Posso doar medula mais de uma vez?

Por quê doar medula dói
O Dr. Roberto conta que é possível sim e não há uma quantidade máxima de vezes que uma pessoa pode doar. Isso acontece porque as células se renovam, aproximadamente, a cada 30 dias.

“Tudo vai depender da avaliação geral do doador no momento em que for necessária a nova coleta”, ele explica.

Artur enfatiza que com certeza faria a doação de medula óssea novamente e que, inclusive, é algo que ele tem vontade de fazer.

Doação de medula óssea e paraplegia 

Por quê doar medula dói
Há uma crença que doar medula óssea pode deixar a pessoa paraplégica, porém não há chances disso acontecer. O doutor explica que o motivo disso é porque a medula espinhal e a medula óssea são totalmente diferentes. 

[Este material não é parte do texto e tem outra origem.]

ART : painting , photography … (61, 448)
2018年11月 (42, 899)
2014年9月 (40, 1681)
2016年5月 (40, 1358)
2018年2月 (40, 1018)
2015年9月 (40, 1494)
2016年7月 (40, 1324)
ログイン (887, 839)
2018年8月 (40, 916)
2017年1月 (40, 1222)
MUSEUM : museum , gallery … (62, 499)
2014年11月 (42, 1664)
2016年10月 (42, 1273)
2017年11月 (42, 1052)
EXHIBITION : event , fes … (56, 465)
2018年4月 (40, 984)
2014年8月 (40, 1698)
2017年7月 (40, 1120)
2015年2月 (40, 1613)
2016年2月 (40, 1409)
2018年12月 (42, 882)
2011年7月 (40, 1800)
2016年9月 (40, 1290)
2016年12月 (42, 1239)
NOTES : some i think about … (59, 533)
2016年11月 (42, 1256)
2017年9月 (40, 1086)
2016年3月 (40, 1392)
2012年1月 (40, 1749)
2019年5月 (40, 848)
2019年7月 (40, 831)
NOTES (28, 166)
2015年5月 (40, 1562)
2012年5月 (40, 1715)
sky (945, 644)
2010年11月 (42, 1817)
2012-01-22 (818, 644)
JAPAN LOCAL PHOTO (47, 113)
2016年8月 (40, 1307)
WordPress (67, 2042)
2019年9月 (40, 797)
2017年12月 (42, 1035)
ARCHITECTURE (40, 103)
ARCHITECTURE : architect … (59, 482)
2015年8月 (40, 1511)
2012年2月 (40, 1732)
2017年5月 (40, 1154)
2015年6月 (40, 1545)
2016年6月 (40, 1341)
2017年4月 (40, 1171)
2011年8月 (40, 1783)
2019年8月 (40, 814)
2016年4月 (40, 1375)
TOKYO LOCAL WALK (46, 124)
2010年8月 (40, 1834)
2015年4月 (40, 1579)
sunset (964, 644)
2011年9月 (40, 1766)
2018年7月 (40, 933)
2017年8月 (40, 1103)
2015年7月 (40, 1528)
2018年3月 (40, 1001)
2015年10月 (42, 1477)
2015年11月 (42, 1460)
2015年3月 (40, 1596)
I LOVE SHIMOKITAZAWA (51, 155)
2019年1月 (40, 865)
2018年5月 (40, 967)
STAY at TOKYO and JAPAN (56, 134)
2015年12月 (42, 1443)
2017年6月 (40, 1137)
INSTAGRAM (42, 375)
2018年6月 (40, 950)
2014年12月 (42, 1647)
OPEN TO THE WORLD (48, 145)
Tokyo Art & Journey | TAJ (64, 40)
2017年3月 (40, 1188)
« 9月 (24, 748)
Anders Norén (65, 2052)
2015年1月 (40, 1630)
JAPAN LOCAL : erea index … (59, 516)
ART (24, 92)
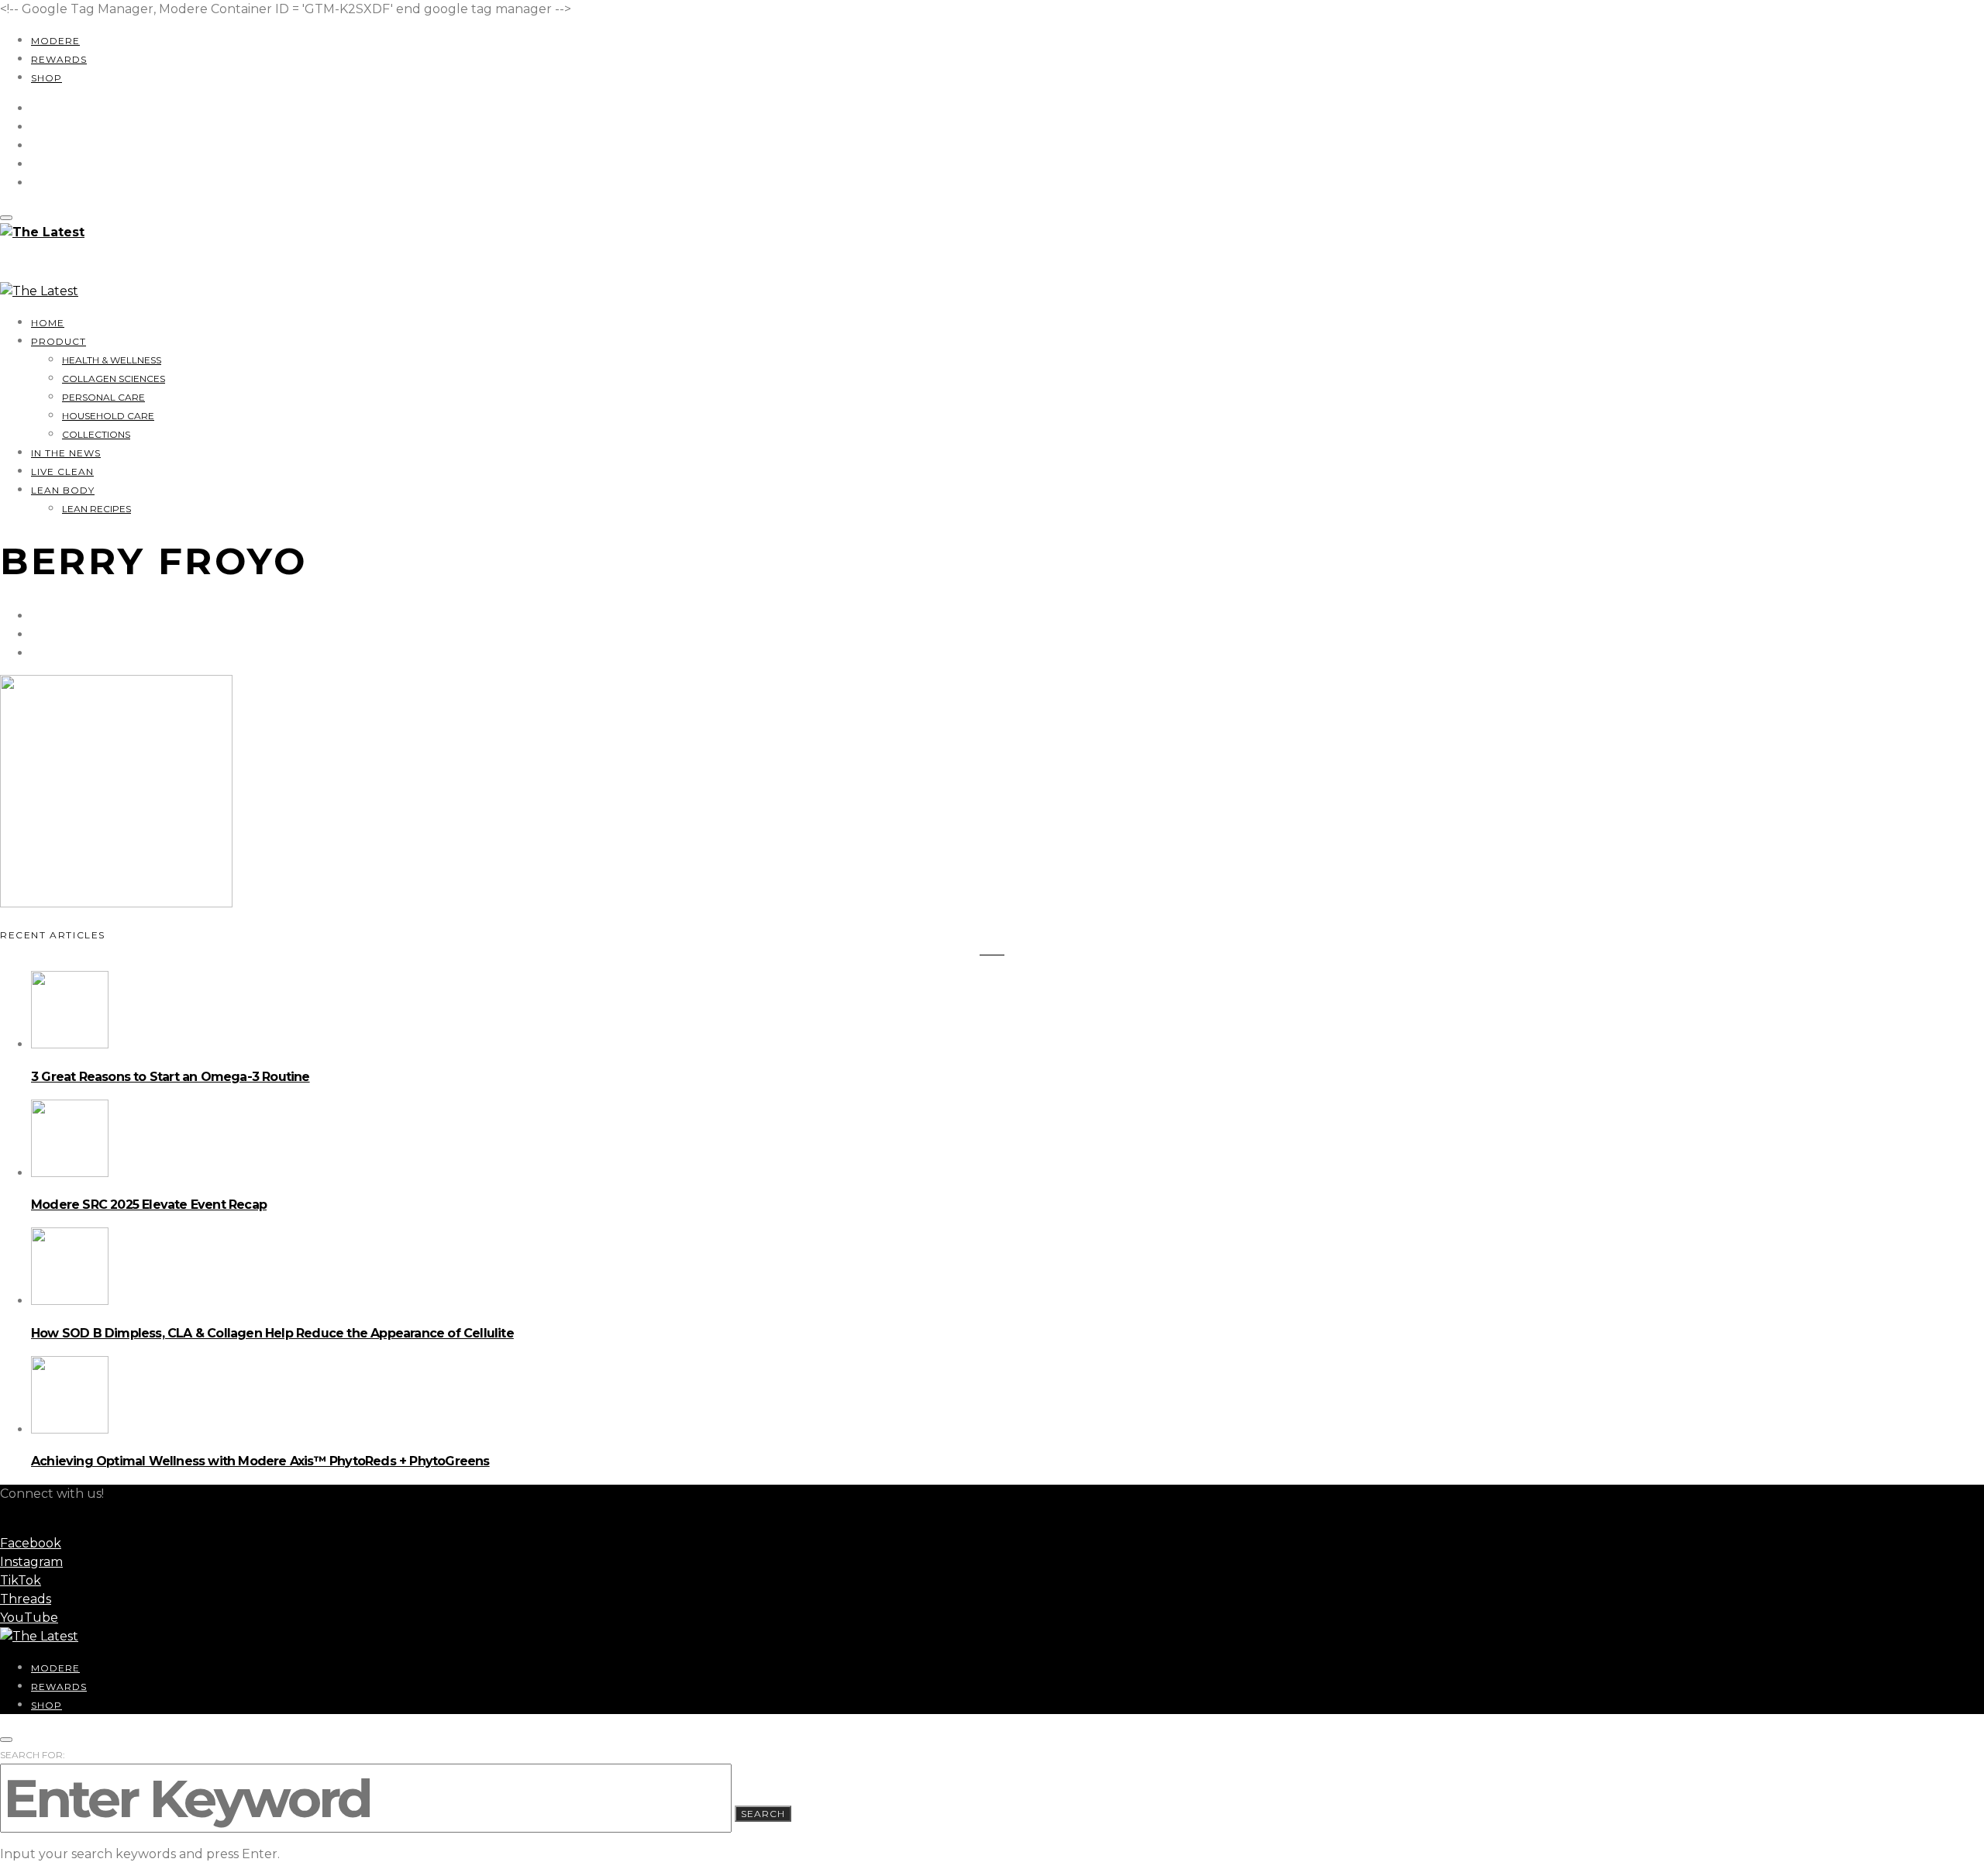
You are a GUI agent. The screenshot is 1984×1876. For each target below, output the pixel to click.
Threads (25, 1599)
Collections (96, 434)
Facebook (30, 1543)
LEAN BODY (63, 490)
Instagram (31, 1561)
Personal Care (103, 397)
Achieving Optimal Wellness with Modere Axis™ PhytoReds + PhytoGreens (260, 1461)
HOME (47, 323)
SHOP (46, 78)
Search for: (32, 1755)
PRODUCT (58, 341)
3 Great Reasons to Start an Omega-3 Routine (170, 1076)
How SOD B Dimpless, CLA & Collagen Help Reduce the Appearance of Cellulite (272, 1333)
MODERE (55, 40)
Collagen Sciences (113, 378)
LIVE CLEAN (62, 471)
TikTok (20, 1580)
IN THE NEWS (66, 453)
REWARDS (59, 59)
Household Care (108, 416)
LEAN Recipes (96, 509)
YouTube (29, 1617)
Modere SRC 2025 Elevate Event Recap (149, 1204)
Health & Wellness (111, 360)
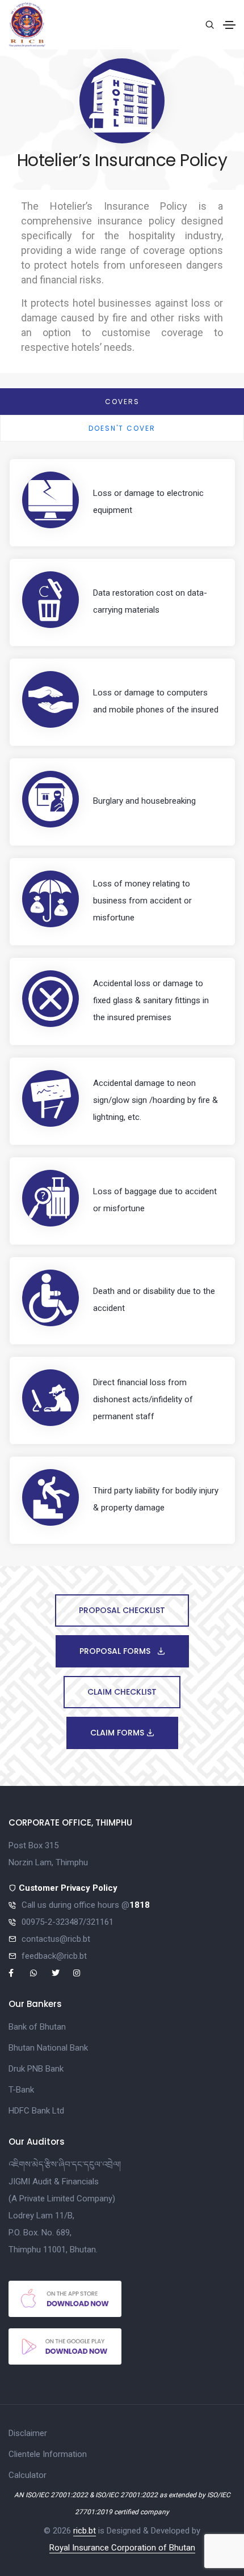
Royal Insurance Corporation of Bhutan (122, 2548)
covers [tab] (122, 401)
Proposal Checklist (122, 1610)
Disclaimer (28, 2433)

A medula espinhal, juntamente com o cérebro, forma o sistema nervoso central. Esse conjunto está localizado dentro da coluna vertebral e é responsável por conduzir informações de diversas regiões do organismo para o cérebro e deste para outras regiões.

Já a medula óssea preenche a cavidade interna de alguns grandes ossos, por exemplo o da bacia, esterno, fêmur. Como mencionado anteriormente, ela é responsável pela produção das células sanguíneas.

“Então a medula coletada é a medula óssea, não a medula espinhal, sem riscos de paraplegia”, o Dr. Roberto reforça.

Quarto de isolamento do TMO – Muitos cuidados são necessários!

Por que é preciso refazer a vacinação pós-transplante de medula óssea?


Como é retirado a medula do doador?

Na coleta de medula óssea, o procedimento ocorre em centro cirúrgico, sob anestesia peridural ou geral, e requer internação de 24 horas. As células serão coletadas através de punções na região pélvica posterior (osso do quadril) e dura cerca de 90 min.

Como a pessoa se sente após transplante de medula óssea?

No primeiro ano após o TMO, o corpo fica mais vulnerável a infecções. Evite contato com portadores de doenças contagiosas, plantas e animais. Germes encontrados em piscinas, lagos e praias podem transmitir infecções e devem ser evitados por, pelo menos, um ano após o tratamento.

Quanto tempo demora para a pega da medula?

Este período pode oscilar entre 14 a 21 dias. Findo este tempo, os leucócitos começam a subir e atingem contagens superiores a 1000 / mm3 no sangue periférico. Este aumento nas taxas leucocitárias recebe o nome de enxertia medular ou “ pega” da medula óssea e significa que a medula já está instalada e funcionando.

Em que parte do corpo fica a medula óssea?

A medula óssea é um tecido líquido que ocupa o interior dos ossos, sendo conhecida popularmente por 'tutano'.